Monday, August 13, 2012

Word of the day: copepod

A copepod is a type of crustacean.  It might make you think of arthropod, the phylum (body type) that crustaceans belong to, but the prefix -pod means foot, of course.  The name copepod comes from Greek, meaning oar- or handle- and -foot.

The copepoda are actually a subclass, in the Linnean classification.  Which mainly means there are quite a few species of them.

If you look at the photo in the Wikipedia entry, it actually looks like plankton.  I didn't know crustaceans could be planktonic - or vice versa.  There you go.
However, plankton is just a general term for small marine life (either animal or plant) that lives near the surface of the ocean.  So things that feed on plankton are just feeding on... "stuff".

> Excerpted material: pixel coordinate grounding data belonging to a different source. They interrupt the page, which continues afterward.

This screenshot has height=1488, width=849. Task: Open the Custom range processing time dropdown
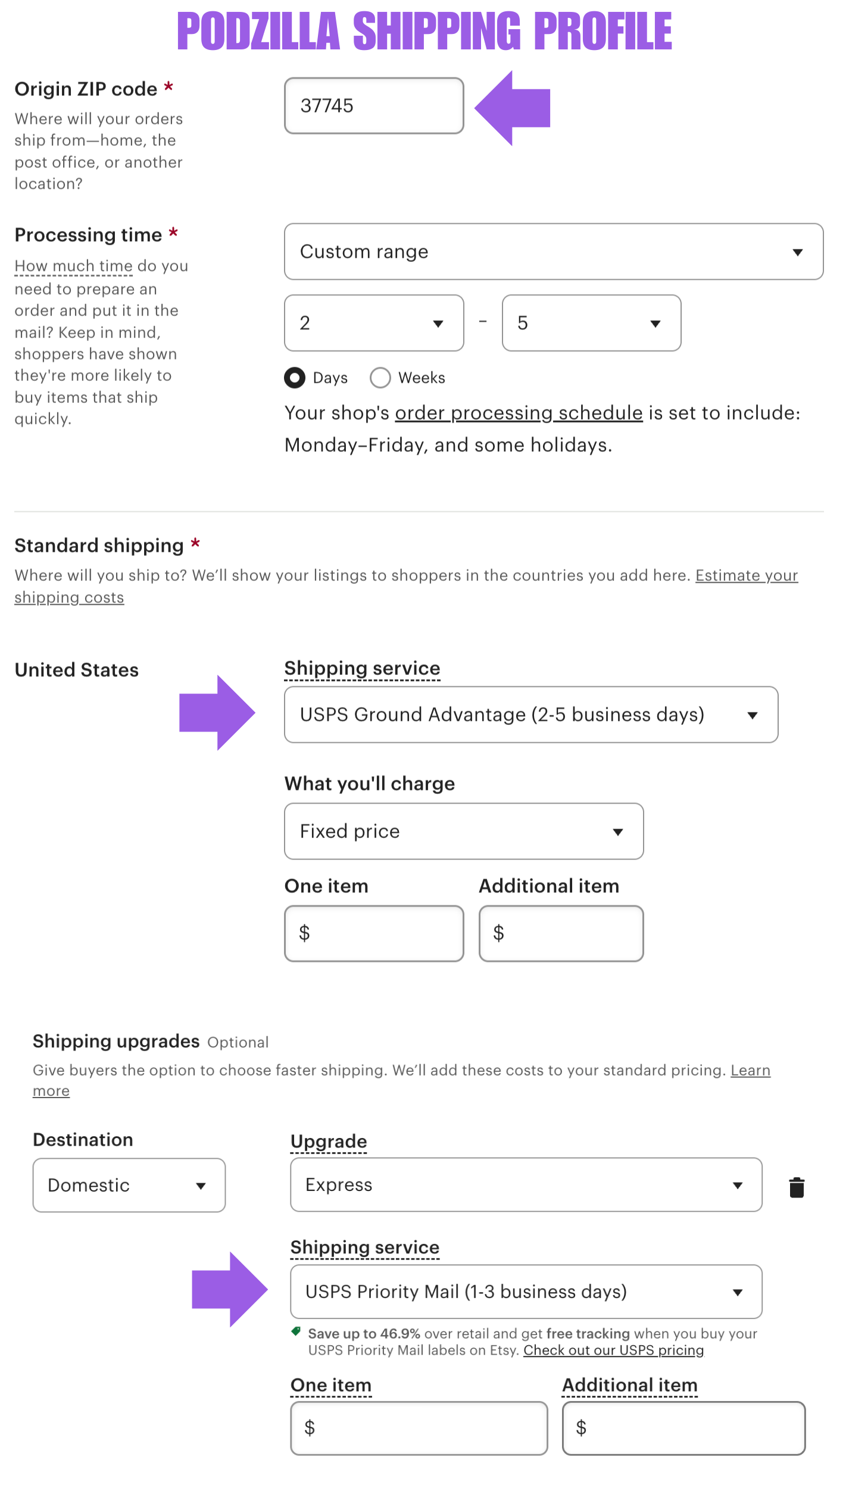(x=553, y=252)
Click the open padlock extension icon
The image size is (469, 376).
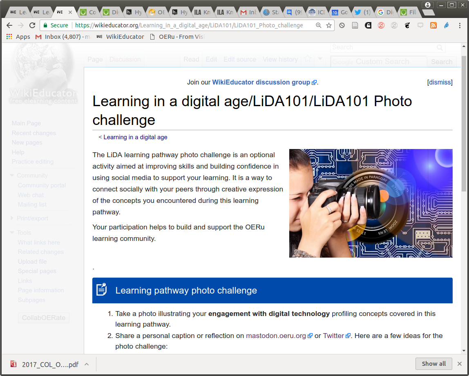click(368, 25)
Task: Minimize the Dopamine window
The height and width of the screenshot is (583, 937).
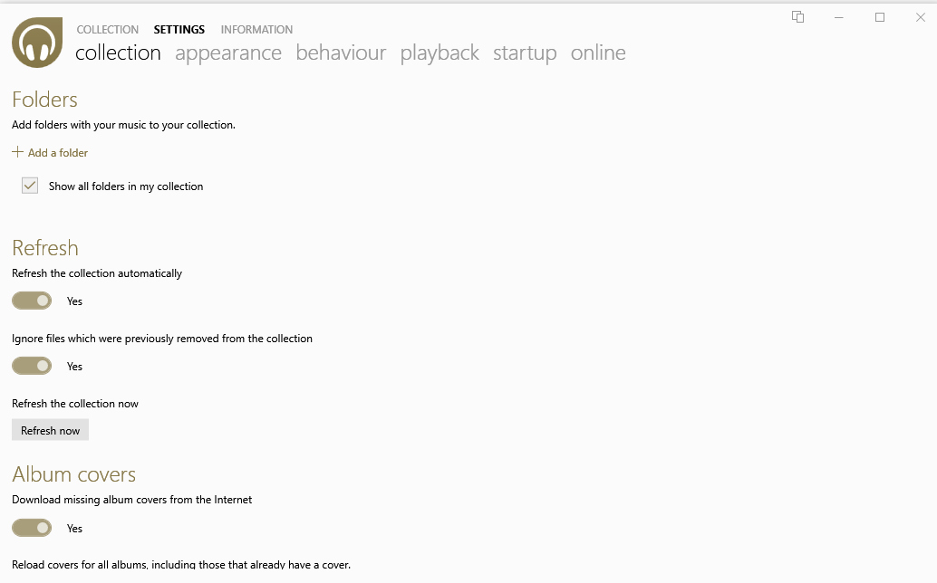Action: point(839,17)
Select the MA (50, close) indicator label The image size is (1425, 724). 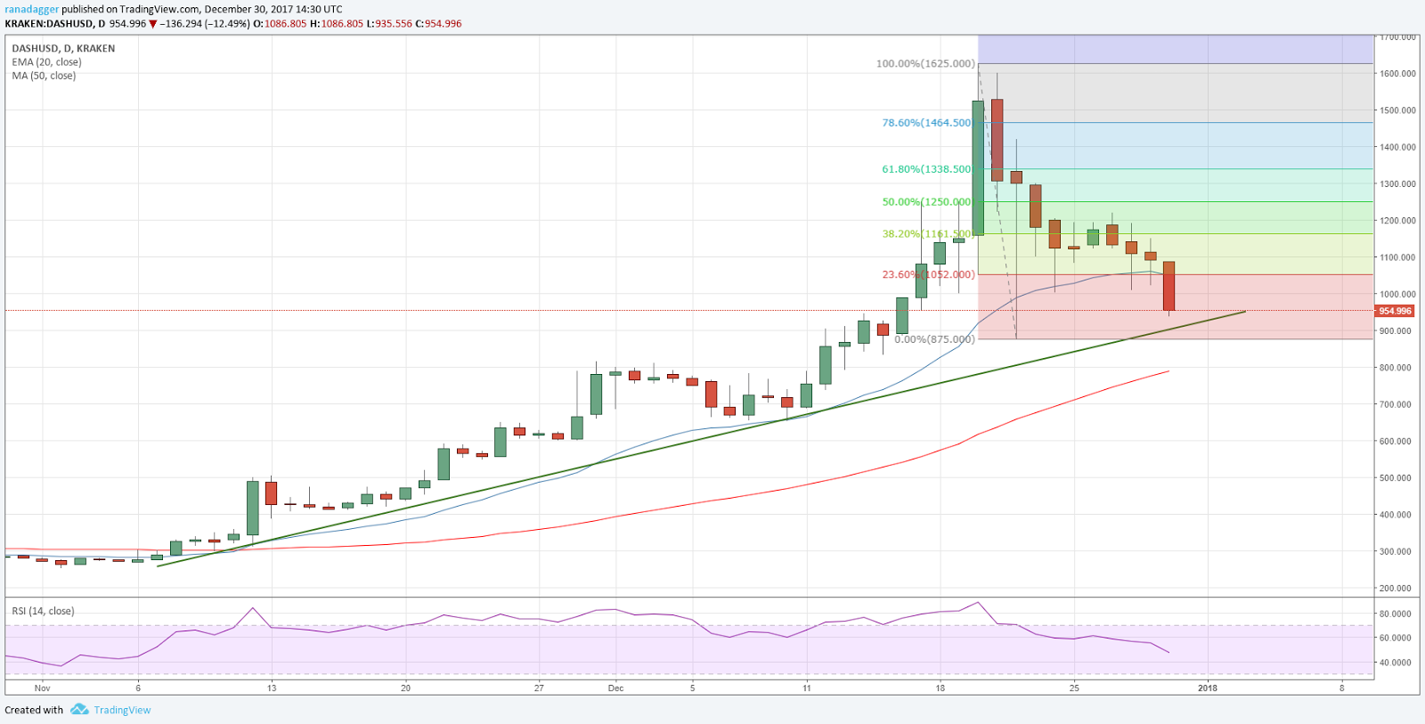coord(44,76)
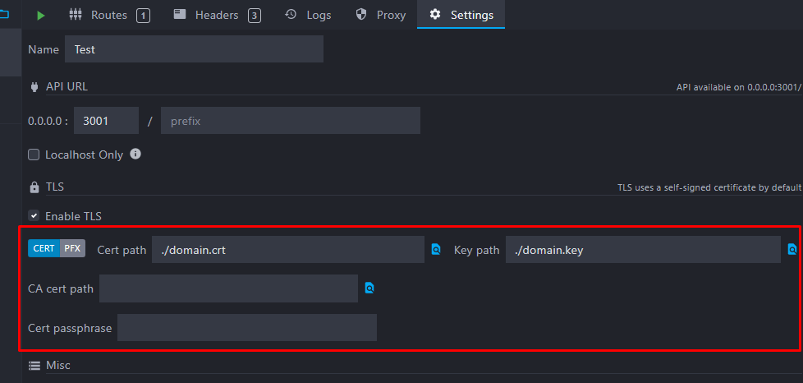
Task: Click the Cert passphrase input field
Action: (246, 328)
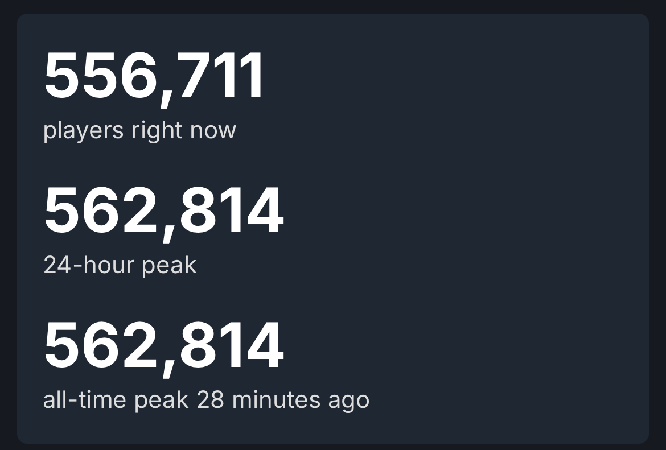Click the word 'players' under 556,711

83,130
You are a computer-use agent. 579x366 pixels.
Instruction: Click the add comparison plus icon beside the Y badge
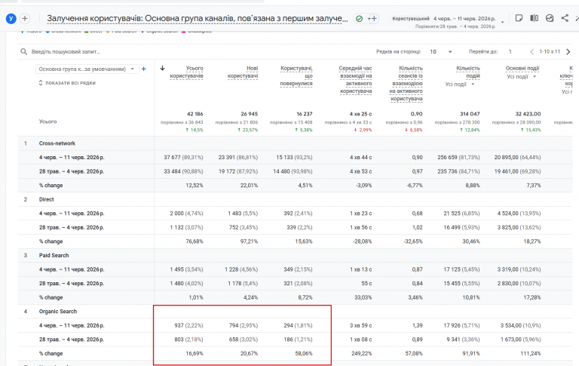pos(25,18)
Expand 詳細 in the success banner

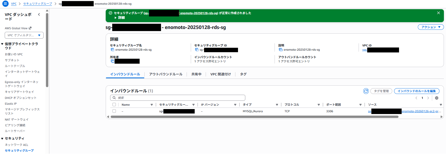pos(120,18)
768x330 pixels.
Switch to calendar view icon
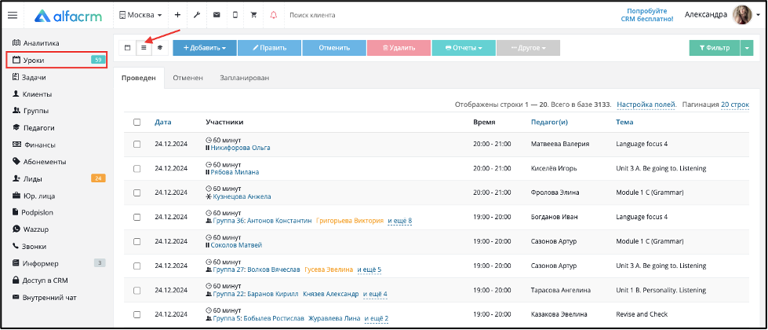tap(127, 48)
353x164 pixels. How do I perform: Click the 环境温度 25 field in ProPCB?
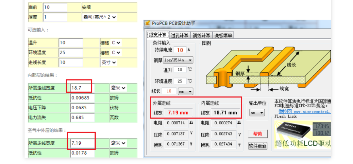180,81
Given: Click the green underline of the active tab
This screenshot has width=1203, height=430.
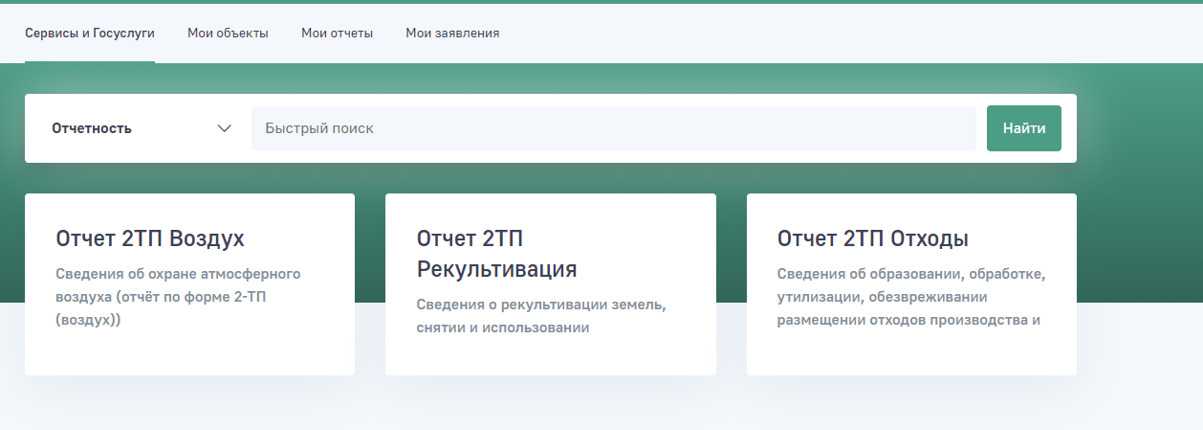Looking at the screenshot, I should (x=90, y=62).
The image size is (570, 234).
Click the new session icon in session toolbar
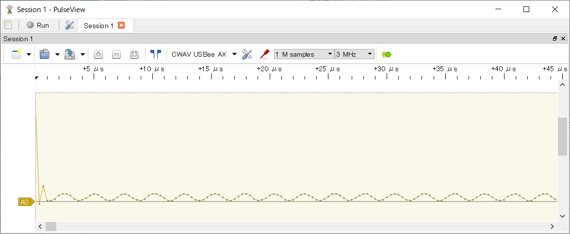point(16,54)
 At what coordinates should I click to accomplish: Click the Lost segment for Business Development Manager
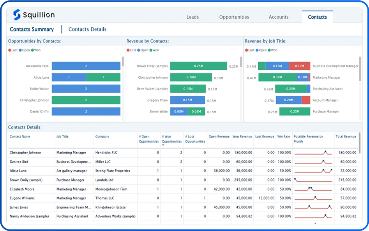299,66
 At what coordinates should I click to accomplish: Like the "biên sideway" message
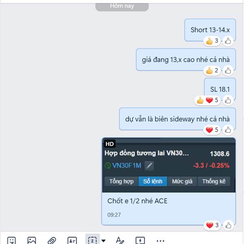(x=228, y=130)
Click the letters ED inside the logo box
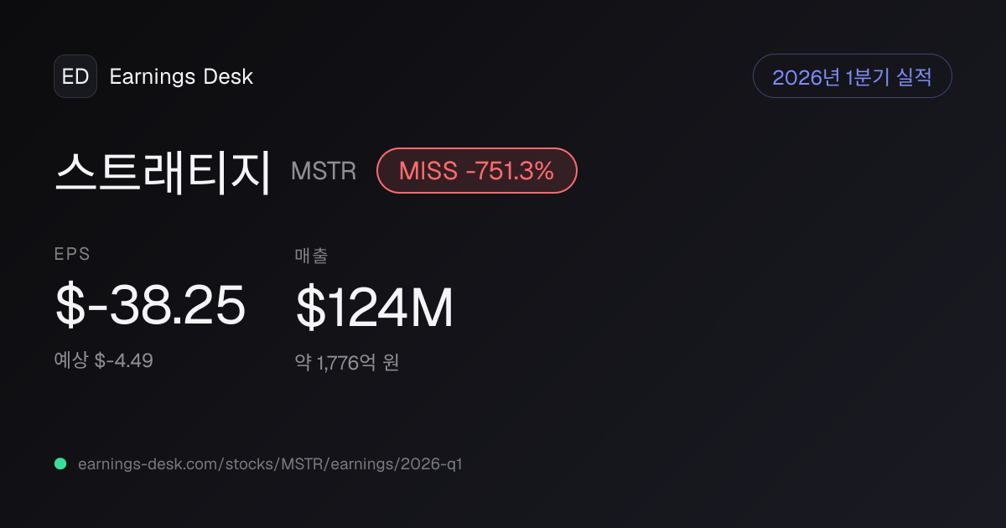This screenshot has width=1006, height=528. [75, 76]
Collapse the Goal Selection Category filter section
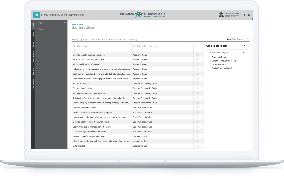The width and height of the screenshot is (284, 179). tap(243, 53)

 And now to what brought me to this word (something Wikipedia doesn't mention): some species of copepod are bioluminescent, meaning they emit light.  The actual mechanism involvese a combination of two substances: luciferin, a pigment that reacts with oxygen; and luciferase, an enzyme (a protein catalyst).  Interestingly enough, this very mechanism has evolved separately in a several different organisms, including fireflies and anglerfish.  I guess it shows that this kind of mutation is:
a) useful
b) not too hard to arrive at (for example, just a couple of point mutations).

 Where did I encounter this word? A few days ago, on the bus.  In New Scientist (12 May 2012); another word I'd never seen before.